Could a person do 100 pull-ups?

I did 100 push-ups in my office lunch hour today! After, I went to back-to-back meetings and I was pumped and motivated the whole day. Seriously, it's so wonderful to go over-the-top like that.

Actually before I started 100 Push-Ups dot com or whatever, I read this article about how pull-ups were a better whole-body exercise than push-ups. I did start the 100 push-ups thing in the end. I didn't think I'd stick to it but I am proud I did.

I am thinking about starting to practice doing pull-ups. The last time I did one I put my hands on the bars and couldn't even move two inches. I had been smoking at that time, and so I realize I was not healthy in a myriad of ways.

I think I can go the course on this but I would happy the first session just to do one and try another.
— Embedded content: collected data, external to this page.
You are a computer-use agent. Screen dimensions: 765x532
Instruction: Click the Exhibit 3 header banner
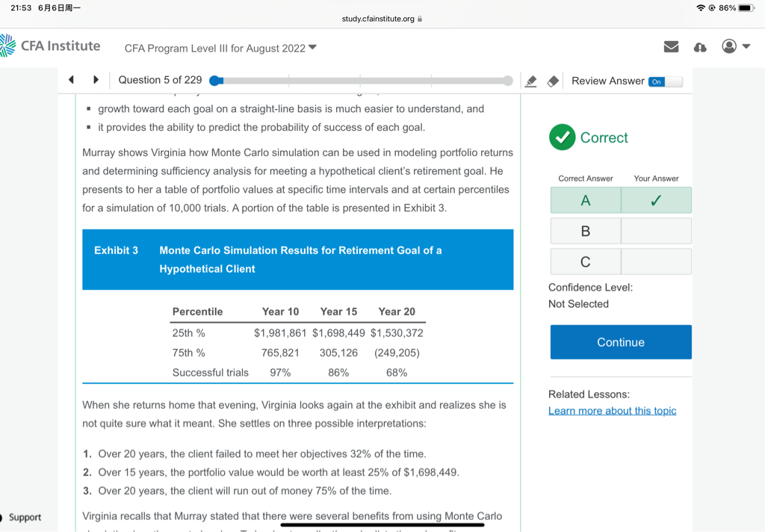coord(297,259)
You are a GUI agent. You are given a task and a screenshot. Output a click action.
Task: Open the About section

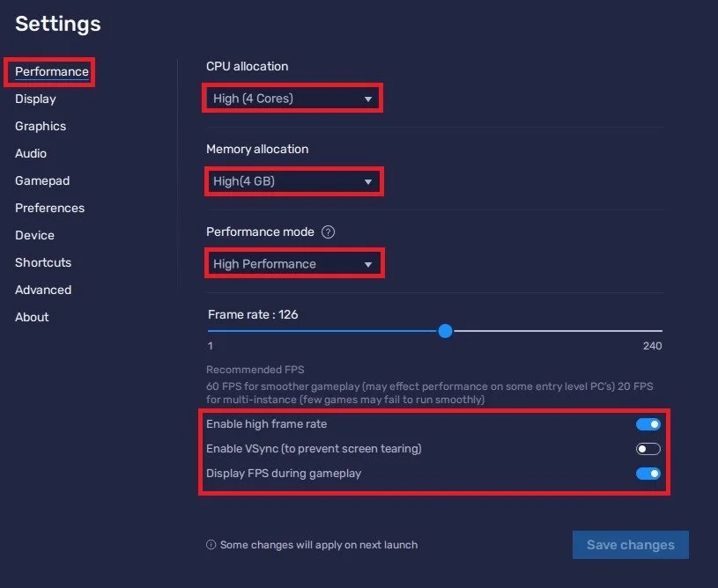click(32, 317)
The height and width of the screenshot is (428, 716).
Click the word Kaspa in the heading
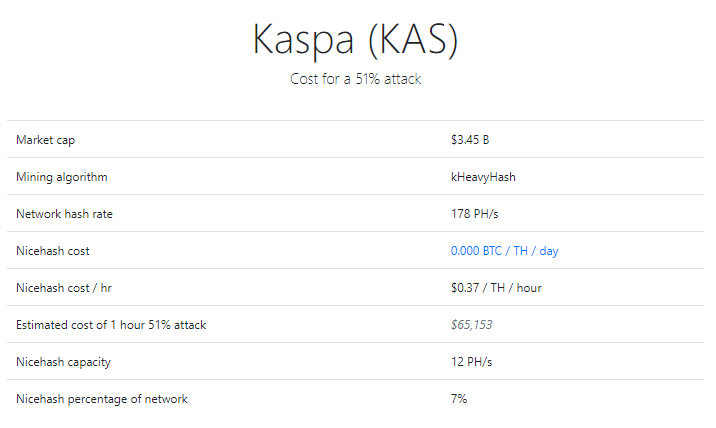click(x=302, y=40)
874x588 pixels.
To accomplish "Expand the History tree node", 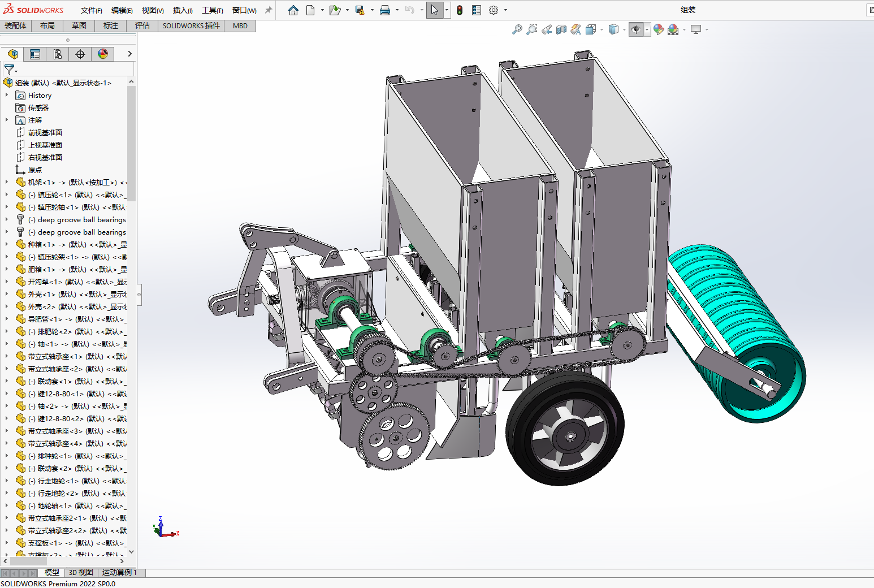I will pyautogui.click(x=7, y=95).
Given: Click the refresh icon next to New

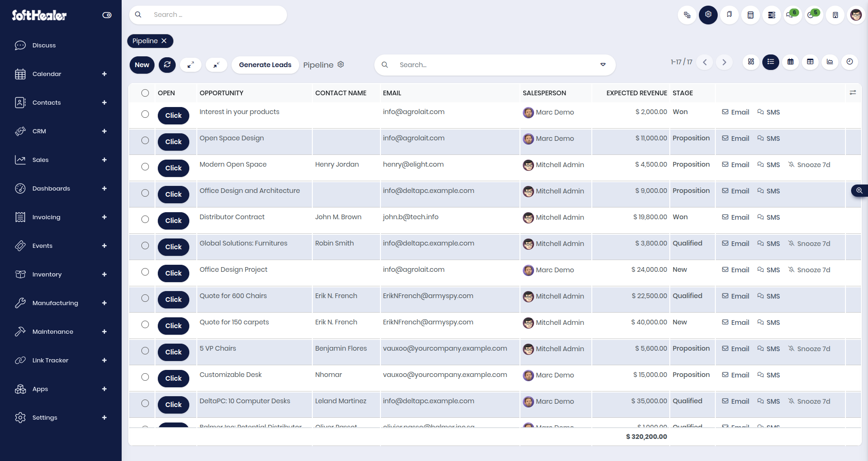Looking at the screenshot, I should pyautogui.click(x=167, y=65).
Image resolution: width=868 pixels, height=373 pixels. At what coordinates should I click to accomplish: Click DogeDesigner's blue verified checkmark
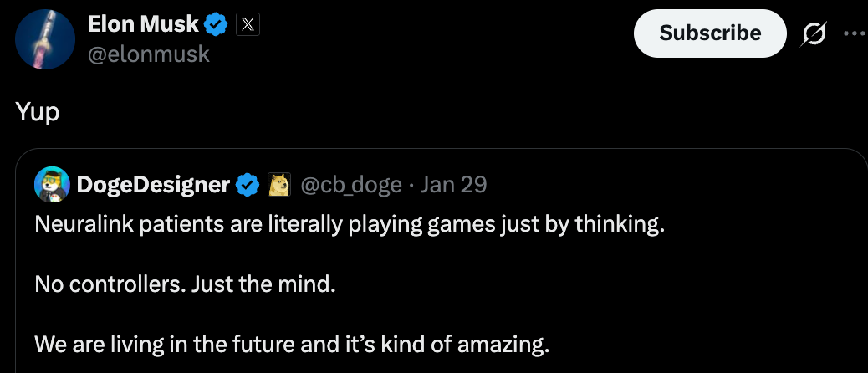248,184
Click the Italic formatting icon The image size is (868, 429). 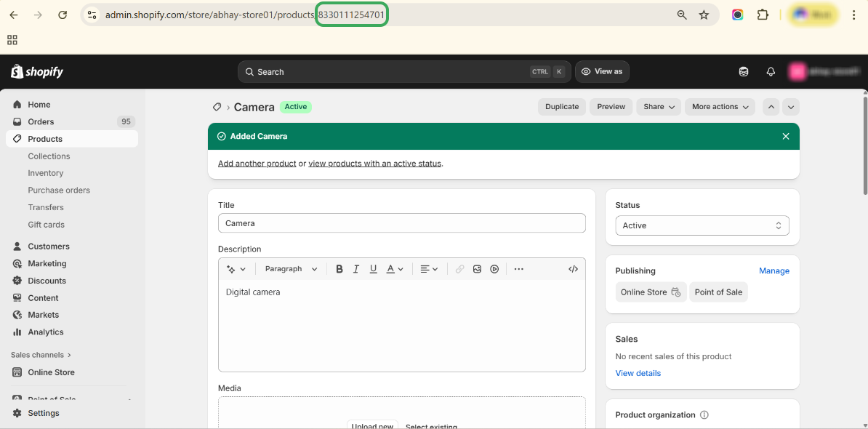(x=356, y=269)
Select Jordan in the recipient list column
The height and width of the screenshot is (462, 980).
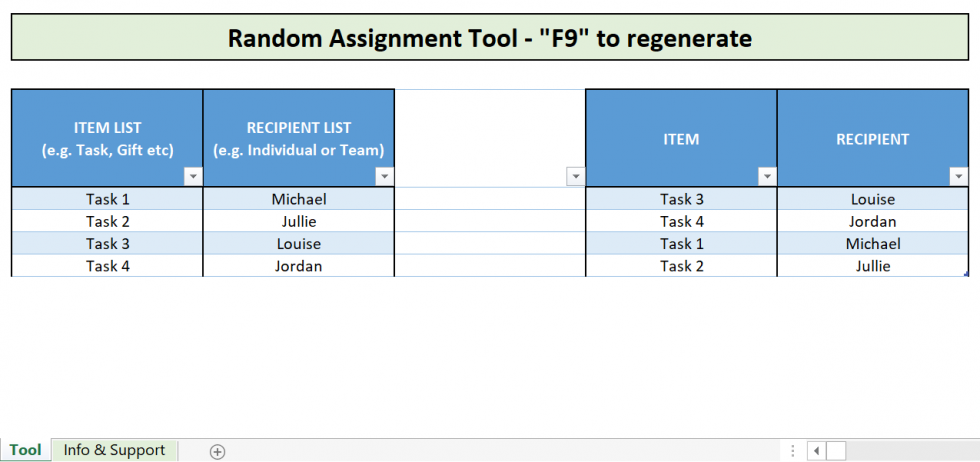(298, 266)
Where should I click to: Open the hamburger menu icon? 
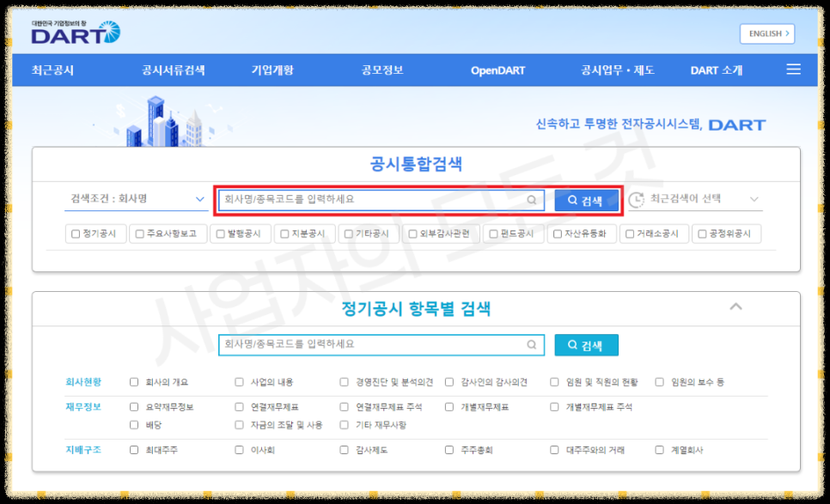coord(793,69)
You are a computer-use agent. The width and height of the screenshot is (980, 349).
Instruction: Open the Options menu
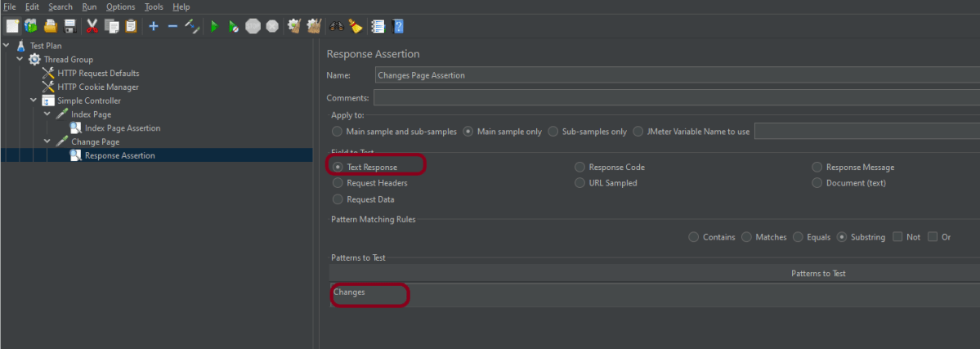tap(120, 7)
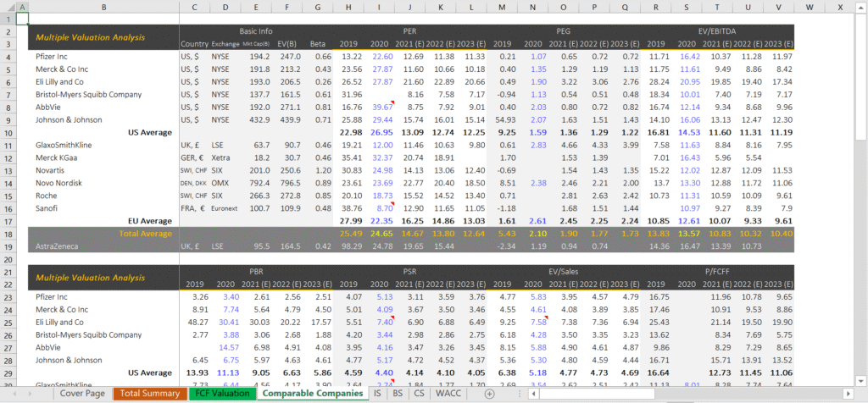Select the Comparable Companies tab

pyautogui.click(x=310, y=394)
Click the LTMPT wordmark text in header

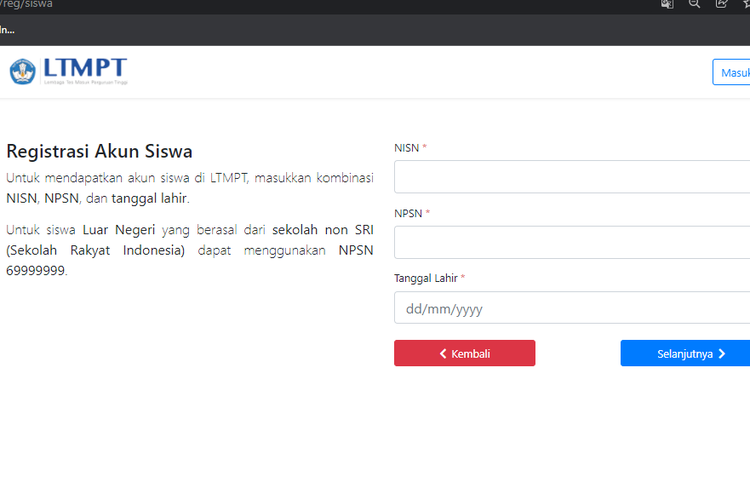[x=85, y=69]
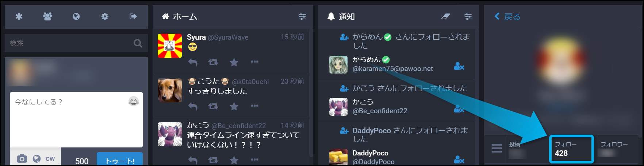Viewport: 644px width, 166px height.
Task: Click the トゥート! button
Action: click(x=120, y=160)
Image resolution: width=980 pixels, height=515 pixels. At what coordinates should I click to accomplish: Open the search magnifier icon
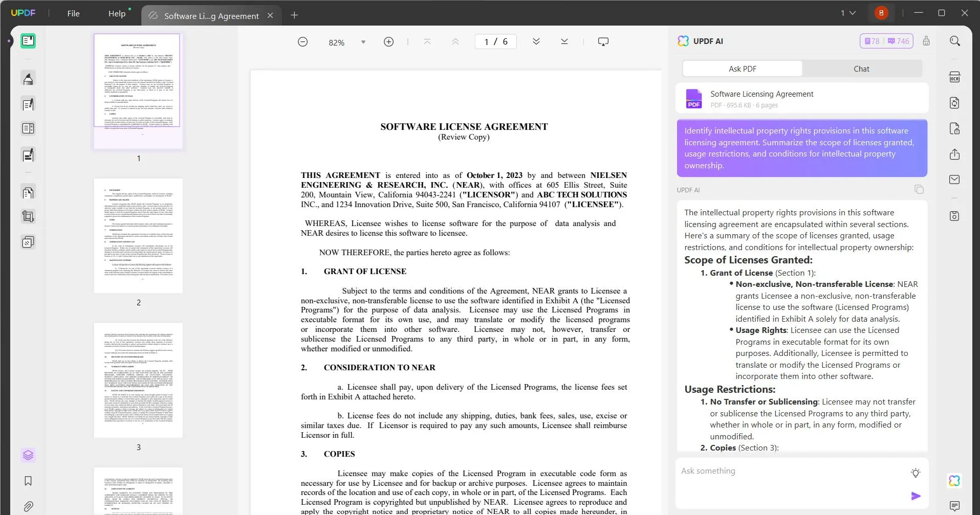(954, 41)
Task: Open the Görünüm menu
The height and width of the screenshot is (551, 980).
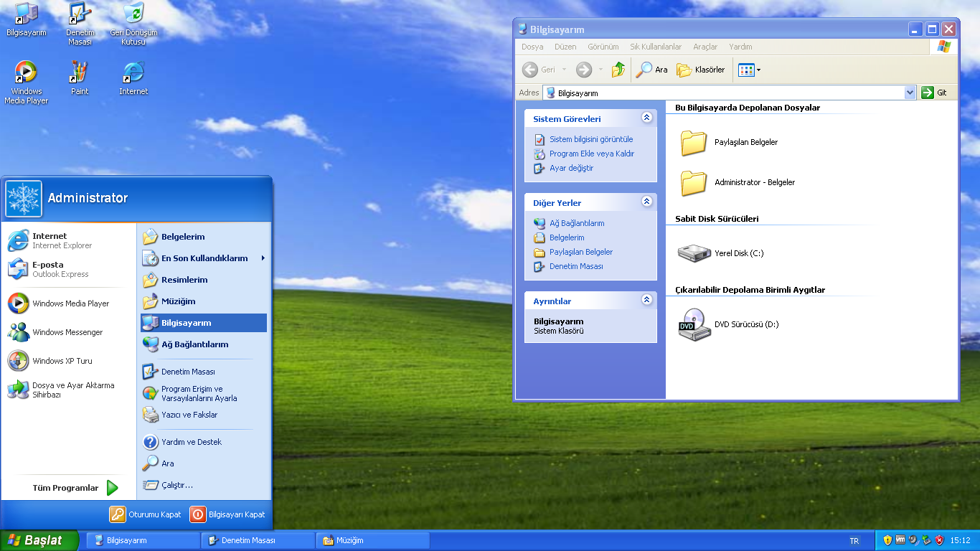Action: [x=603, y=47]
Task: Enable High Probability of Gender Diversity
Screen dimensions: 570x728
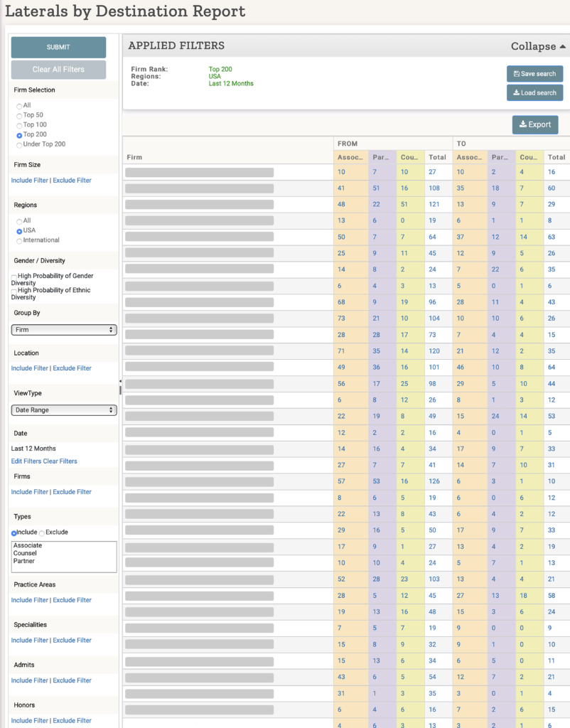Action: pyautogui.click(x=14, y=277)
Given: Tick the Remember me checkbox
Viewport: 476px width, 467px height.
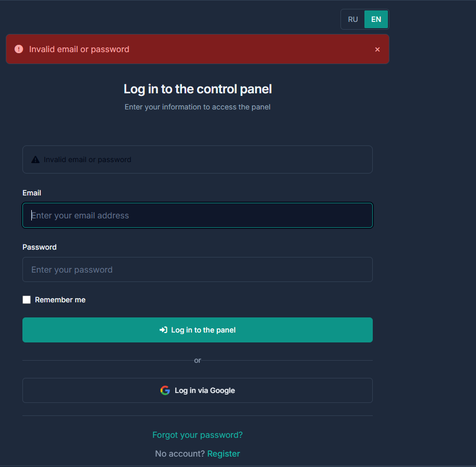Looking at the screenshot, I should 27,300.
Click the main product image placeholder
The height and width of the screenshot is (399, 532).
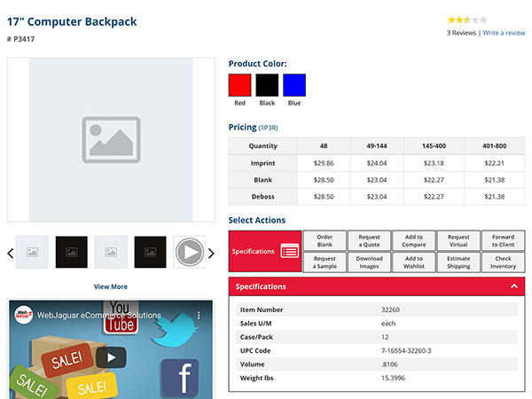click(x=111, y=140)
Can anyone think of a really good regimen to do that I can build up over time (what do you think), two months?

Thanks in advance!
posted by parmanparman to Health & Fitness (17 answers total) 5 users marked this as a favorite
 
You could probably do it similarly to the 100 pushups plan - a couple sets of lower reps, then max out. Rinse, increase reps, repeat. Honestly, I think it will take you longer than 2 months to go from 0-100 pullups - but that shouldn't stop you from trying!
posted by gnutron at 2:24 PM on February 4, 2009


World Record for Chin-ups & Pull-ups suggests that it's certainly possible.

(I like how it splits into in 1-, 3-, 30-, hour- ... intervals)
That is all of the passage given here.